* Texto fornecido
################

O primeiro deles é: sendo os seres humanos iguais, então eles podem concluir as mesmas coisas a respeito de sua relação com a natureza universal, e, por conseguinte, inferir códigos semelhantes de ética e conduta, mesmo que em épocas diferentes da história de cada um.

Este questionamento é importante. Como disse o pensador chinês W. T. Chan[7], o Ocidente muito pouco conhece do pensamento oriental para saber o que a Ásia produziu em termos de conceituação teórica, cultura, saber, etc. isso nos remete a possibilidade dos orientais já terem concluído pontos semelhantes aos que fundamentam o código dos direitos humanos bem antes dos europeus - e mesmo assim, terminaram por elaborar sistemas lógicos completamente diferentes daqueles que conhecemos.

Podemos citar como exemplos alguns trechos do pensamento oriental clássico para exemplificarmos esta idéia.

Em primeiro lugar, haveria uma única realidade da qual todos derivamos. Este axioma não se baseia em nenhum sistema complexo de criação (A Índia possuía vários mitos criadores, em contraposição a China, uma das poucas, ou talvez única, que não possuía nenhum, tendo absorvido ou criado alguns apenas em períodos tardios[8]) mas sim, no fato de que a única realidade presente e observável é a da natureza, onde tudo é mutável, e nada escapa ao ciclo de nascimento, vida e destruição. Todo e qualquer ser está inserido neste sistema. Tal lógica já aparece em escritos antigos da China tal como o Yi Jing[9] ou mesmo na Índia, através dos Upanishads[10], situados em torno do período dos séculos IX - VIII a.C.

O Taoísmo chinês lidou com esta com esta perspectiva de modo brilhante e singular. Lao zi[11] teria deixado claro, no seu Dao De Jing[12], que todos os seres provém de uma única fonte, e por isso são iguais perante a natureza. No entanto, tal como a mesma natureza os diferenciou segundo sua vontade, cada ser tem uma particularidade específica. Isso não torna um ser mais importante que outro, mas apenas varia a função de cada um em relação ao cosmo, ponto que Zhuang Zi[13] destacaria em uma de suas fábulas.

Se isso já não bastasse para provar que os chineses antigos podiam pensar em igualdade (mesmo que essa igualdade tornasse os seres diferentes), alguns outros autores defenderam a idéia de uma paridade total entre os seres. Mozi[14], por exemplo, acreditava num mundo sem escravos nem senhores. Todos seriam literalmente iguais, numa sociedade ideal de caráter comunal, pacífica e religiosa. E isso Mozi concluiu tendo por base os conflitos de sua época e uma noção bem específica de Natureza e de Céu (Tien), o que em muito o diferenciava dos franceses cristãos do século XVIII.

Mas foi Confúcio que deu um nó na cabeça de muitos missionários católicos e protestantes que foram até a China. Criador de um sistema filosófico que defendia a importância do ensino, da cultura e do respeito mútuo[15], este grande pensador do século VI a.C. crivou sentenças que fazem pasmar os indivíduos mais céticos, tais como: “não faça aos outros o que não queres que lhe façam”[16]; “ame a todos, sem distinção”[17]. Como se não bastasse, este partidário da educação pública defendia que todos tivessem acesso aos saberes, o que possibilitaria uma sociedade igualitária: “numa sociedade instruída, não existem diferenças entre os seres”[18] e também “sem princípios comuns, é inútil discutir”[19].

################

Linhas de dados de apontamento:
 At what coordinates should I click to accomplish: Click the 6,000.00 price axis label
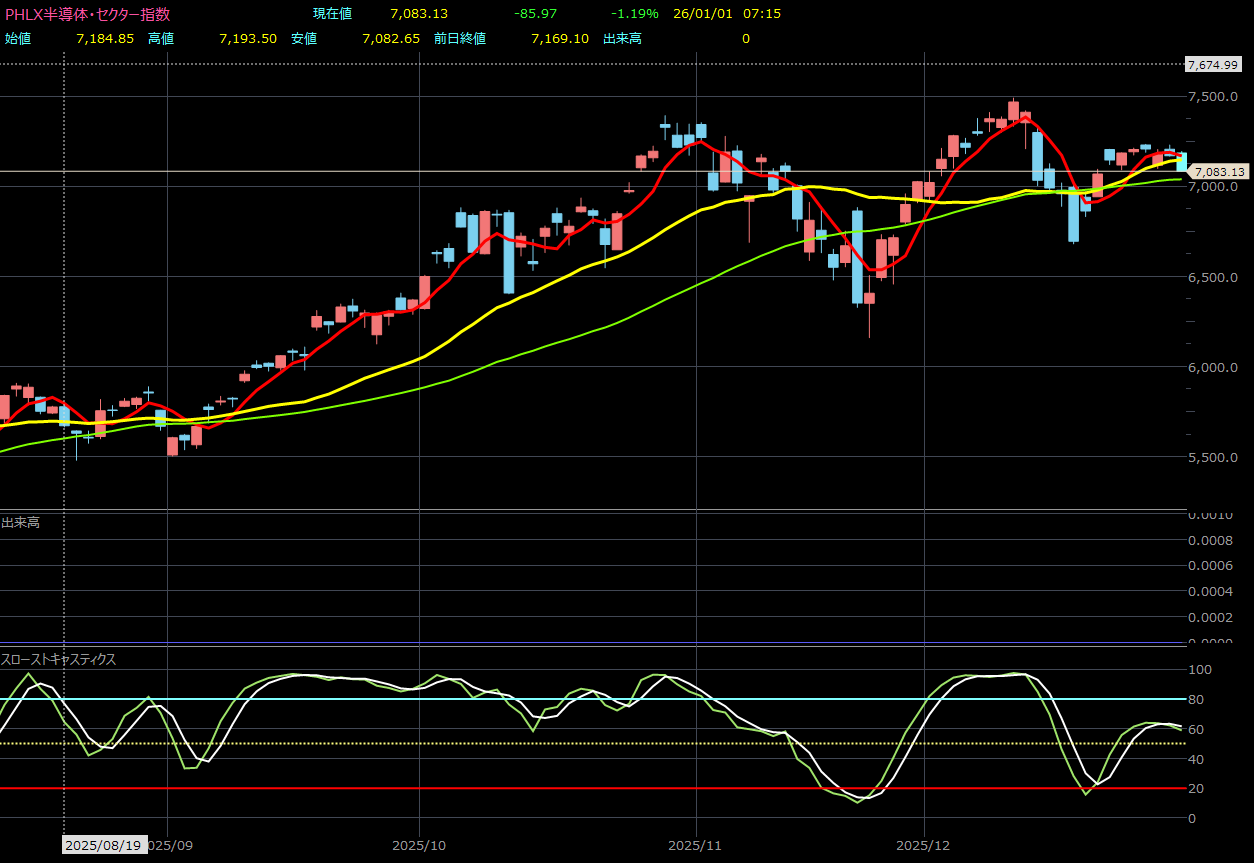1213,368
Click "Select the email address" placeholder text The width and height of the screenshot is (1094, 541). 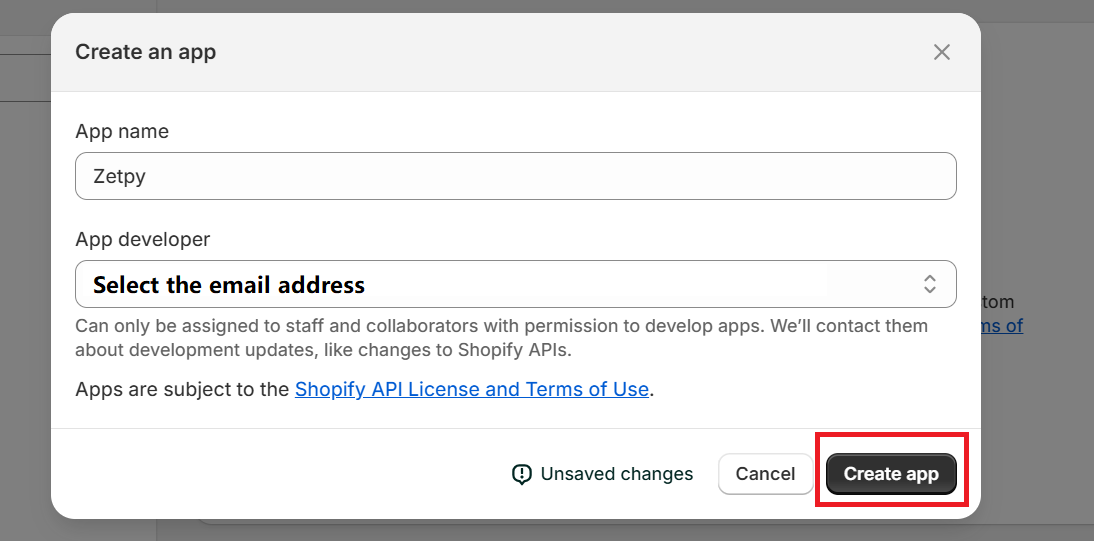229,285
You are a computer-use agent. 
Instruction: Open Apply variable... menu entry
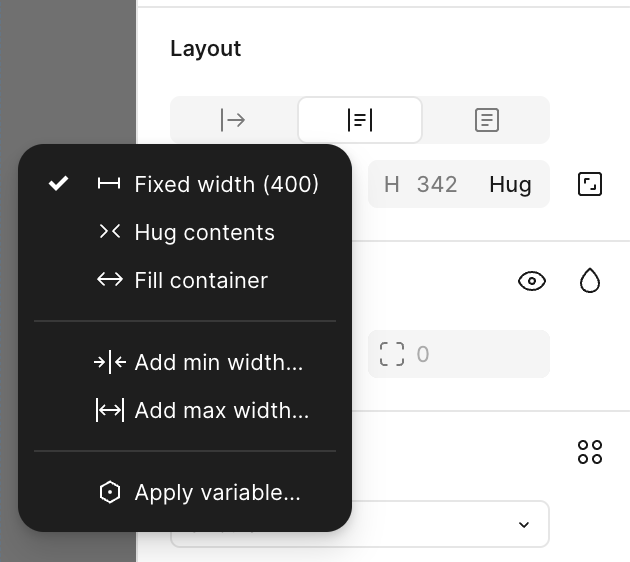[x=217, y=492]
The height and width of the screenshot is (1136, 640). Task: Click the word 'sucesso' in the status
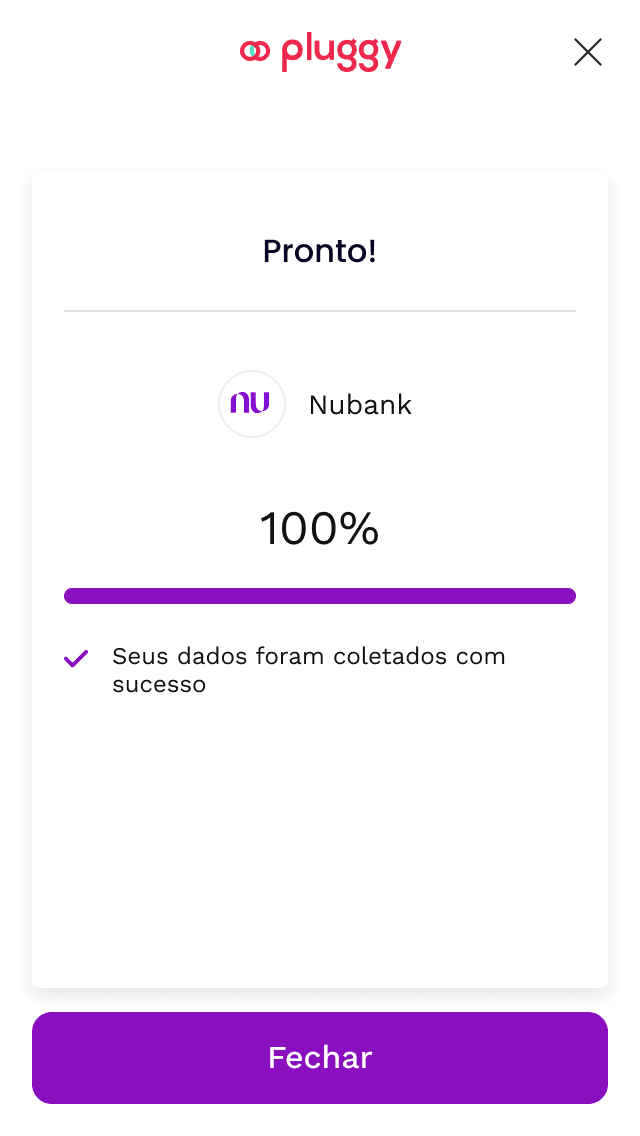click(159, 685)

################

* Tarefa 1
Repita, sem mudar nada, tudo o que vai de "Se isso já não" até "do século XVIII." no texto sobre o pensamento oriental.
* Tarefa 2
Liste todas as pessoas citadas pelo nome no texto sobre o pensamento oriental.
* Tarefa 3
Resuma em duas frases o texto sobre o pensamento oriental.

* Resposta certa 1
Se isso já não bastasse para provar que os chineses antigos podiam pensar em igualdade (mesmo que essa igualdade tornasse os seres diferentes), alguns outros autores defenderam a idéia de uma paridade total entre os seres. Mozi[14], por exemplo, acreditava num mundo sem escravos nem senhores. Todos seriam literalmente iguais, numa sociedade ideal de caráter comunal, pacífica e religiosa. E isso Mozi concluiu tendo por base os conflitos de sua época e uma noção bem específica de Natureza e de Céu (Tien), o que em muito o diferenciava dos franceses cristãos do século XVIII.

* Resposta certa 2
W. T. Chan, Lao zi, Zhuang Zi, Mozi, Confúcio

* Resposta certa 3
O texto levanta a possibilidade de os orientais terem chegado a ideias parecidas com as que fundamentam os direitos humanos bem antes dos europeus, mesmo criando sistemas lógicos bem diferentes. Como exemplos, cita a ideia de uma única realidade da qual todos derivam, o Taoísmo de Lao zi, a igualdade total defendida por Mozi e as sentenças de Confúcio sobre respeito mútuo e acesso de todos aos saberes.